→ **EXERCISE DESCRIPTION**
Reproduce the following items line for line, leaving out the pictures.

[Text and item pointing records]
* start *

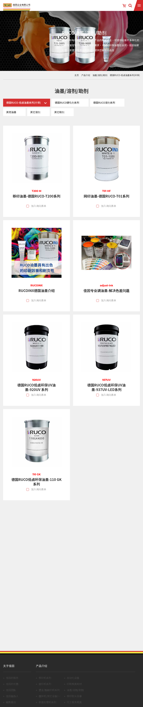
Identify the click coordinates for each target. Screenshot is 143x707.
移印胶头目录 (74, 700)
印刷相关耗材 (74, 688)
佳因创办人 (12, 700)
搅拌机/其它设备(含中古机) (54, 700)
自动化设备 (73, 681)
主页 (76, 75)
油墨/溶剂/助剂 (100, 75)
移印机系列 (45, 681)
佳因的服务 (12, 681)
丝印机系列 (45, 688)
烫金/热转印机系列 (49, 694)
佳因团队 (11, 694)
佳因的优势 (12, 688)
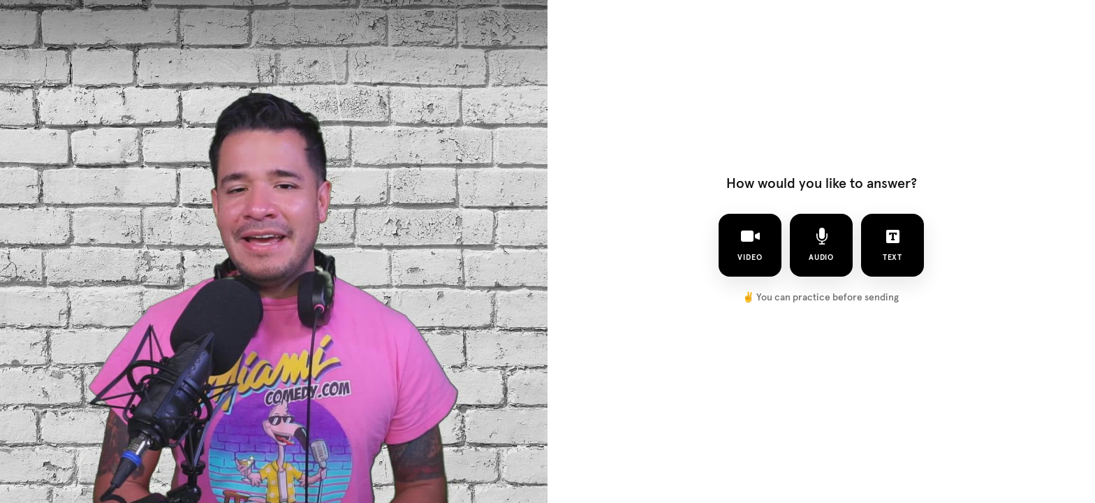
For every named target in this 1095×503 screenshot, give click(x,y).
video (750, 244)
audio (822, 244)
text (893, 244)
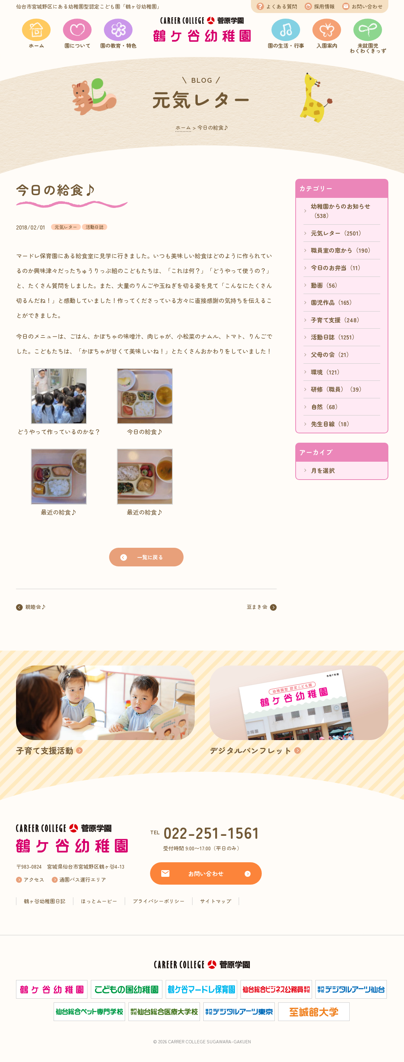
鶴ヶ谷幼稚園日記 (45, 901)
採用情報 (324, 6)
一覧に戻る (150, 557)
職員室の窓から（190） (342, 250)
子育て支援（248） (337, 319)
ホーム (36, 45)
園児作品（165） (333, 302)
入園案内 (326, 45)
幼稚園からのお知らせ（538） (340, 211)
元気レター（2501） (338, 232)
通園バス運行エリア (82, 879)
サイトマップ (215, 901)
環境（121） (327, 371)
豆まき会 (256, 606)
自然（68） (326, 406)
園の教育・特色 (118, 45)
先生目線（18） (332, 423)
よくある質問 (281, 6)
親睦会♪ (35, 606)
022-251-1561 (211, 832)
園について (77, 45)
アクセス (33, 879)
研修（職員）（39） (338, 389)
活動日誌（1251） (334, 336)
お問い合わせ (367, 6)
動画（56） (326, 285)
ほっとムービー (99, 901)
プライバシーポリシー (159, 901)
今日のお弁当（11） (337, 267)
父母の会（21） (331, 354)
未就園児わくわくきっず (368, 48)
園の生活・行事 (286, 45)
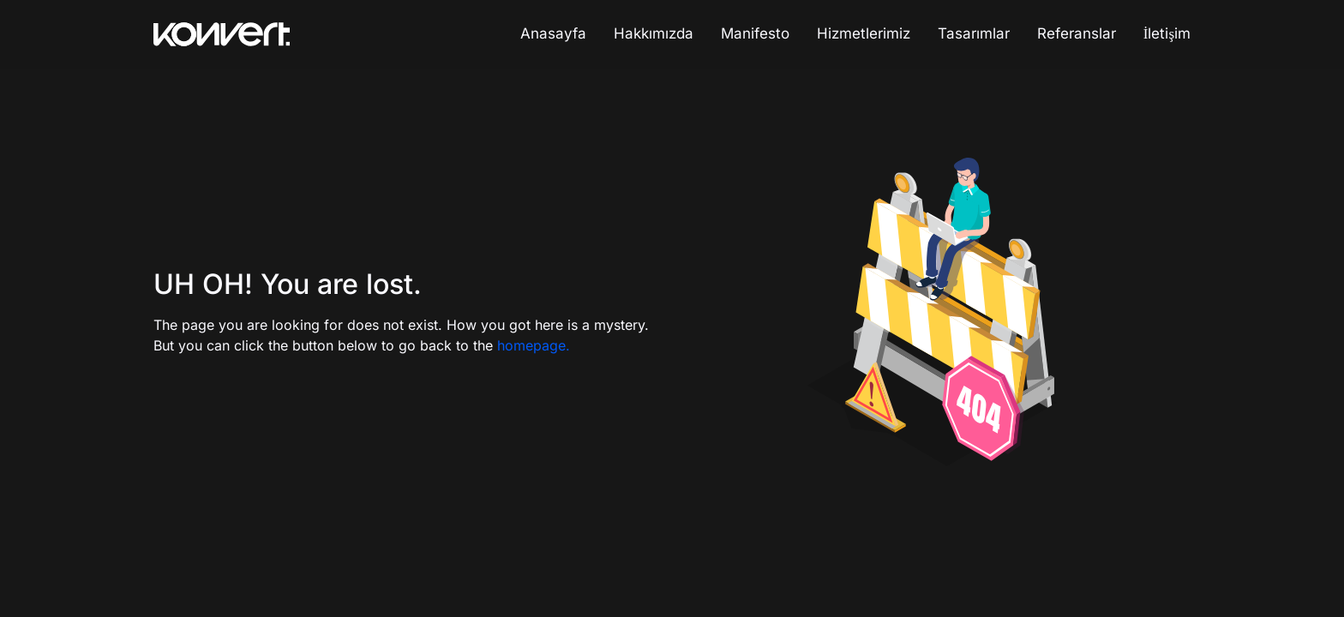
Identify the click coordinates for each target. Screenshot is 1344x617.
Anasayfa (553, 33)
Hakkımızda (653, 33)
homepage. (533, 345)
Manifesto (755, 33)
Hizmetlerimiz (863, 33)
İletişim (1167, 33)
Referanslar (1076, 33)
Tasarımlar (974, 33)
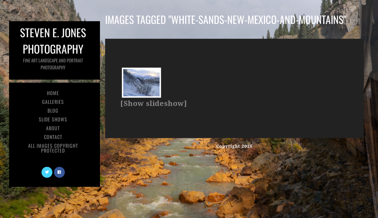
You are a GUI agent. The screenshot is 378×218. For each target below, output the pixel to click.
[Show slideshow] (153, 103)
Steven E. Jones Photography (53, 47)
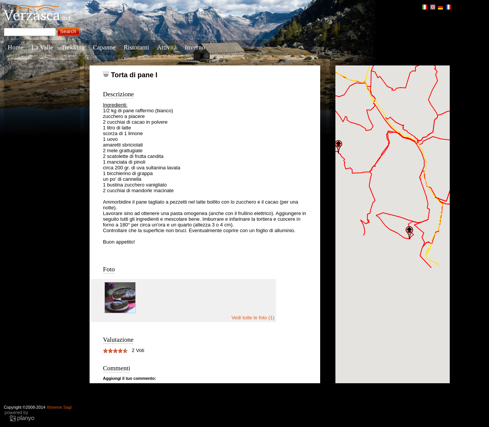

* end *

→ **FINAL RESULT**
Identify the click coordinates for each target. Screenshot is 143x707.
移印胶头目录 (74, 700)
印刷相关耗材 (74, 688)
佳因创办人 (12, 700)
搅拌机/其它设备(含中古机) (54, 700)
自动化设备 (73, 681)
主页 (76, 75)
油墨/溶剂/助剂 (100, 75)
移印机系列 (45, 681)
佳因的服务 (12, 681)
丝印机系列 (45, 688)
烫金/热转印机系列 (49, 694)
佳因团队 (11, 694)
佳因的优势 (12, 688)
For every named target in this 1095×503 screenshot, give click(x,y).
video (750, 244)
audio (822, 244)
text (893, 244)
鶴ヶ谷幼稚園日記 (45, 901)
採用情報 (324, 6)
一覧に戻る (150, 557)
職員室の窓から（190） (342, 250)
子育て支援（248） (337, 319)
ホーム (36, 45)
園児作品（165） (333, 302)
入園案内 (326, 45)
幼稚園からのお知らせ（538） (340, 211)
元気レター（2501） (338, 232)
通園バス運行エリア (82, 879)
サイトマップ (215, 901)
環境（121） (327, 371)
豆まき会 (256, 606)
自然（68） (326, 406)
園の教育・特色 (118, 45)
先生目線（18） (332, 423)
よくある質問 (281, 6)
親睦会♪ (35, 606)
022-251-1561 (211, 832)
園について (77, 45)
アクセス (33, 879)
研修（職員）（39） (338, 389)
活動日誌（1251） (334, 336)
お問い合わせ (367, 6)
動画（56） (326, 285)
ほっとムービー (99, 901)
プライバシーポリシー (159, 901)
今日のお弁当（11） (337, 267)
父母の会（21） (331, 354)
未就園児わくわくきっず (368, 48)
園の生活・行事 (286, 45)
Identify the click coordinates for each target. Screenshot is 1344x617.
Anasayfa (553, 33)
Hakkımızda (653, 33)
homepage. (533, 345)
Manifesto (755, 33)
Hizmetlerimiz (863, 33)
İletişim (1167, 33)
Referanslar (1076, 33)
Tasarımlar (974, 33)
You are a GUI agent. The screenshot is 378×218. For each target below, output the pixel to click.
[Show slideshow] (153, 103)
Steven E. Jones Photography (53, 47)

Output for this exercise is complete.